What you will do: Reproduce all the material verbatim, down to the last line.

Records for the exercise:
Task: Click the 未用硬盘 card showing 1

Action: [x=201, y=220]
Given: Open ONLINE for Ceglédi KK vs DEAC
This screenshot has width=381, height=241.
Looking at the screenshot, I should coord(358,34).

Answer box:
Task: Click the 未用硬盘 card showing 1

Action: [x=201, y=220]
Given: Open ONLINE for Ceglédi KK vs DEAC
This screenshot has width=381, height=241.
Looking at the screenshot, I should coord(358,34).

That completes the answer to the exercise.